Recorded information
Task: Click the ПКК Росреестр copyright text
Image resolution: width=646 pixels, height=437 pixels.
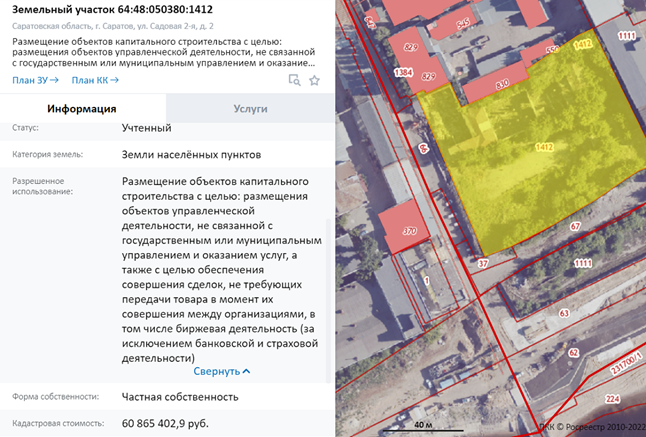Action: coord(588,425)
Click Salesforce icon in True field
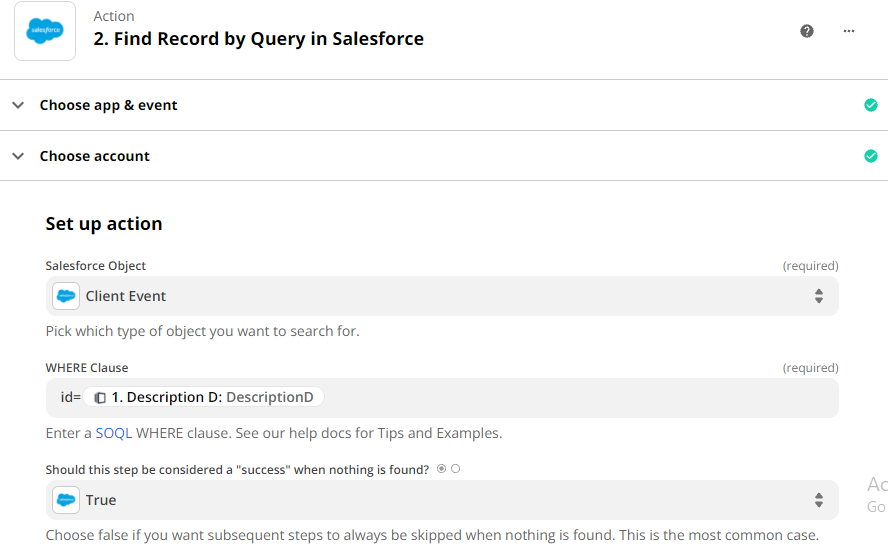888x548 pixels. click(x=66, y=500)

Task instructions
Everything in the listing above must be restated word for word, except the images.

Solution for this problem
Task: Click the ПКК Росреестр copyright text
Image resolution: width=646 pixels, height=437 pixels.
Action: coord(588,425)
Click Salesforce icon in True field
888x548 pixels. click(x=66, y=500)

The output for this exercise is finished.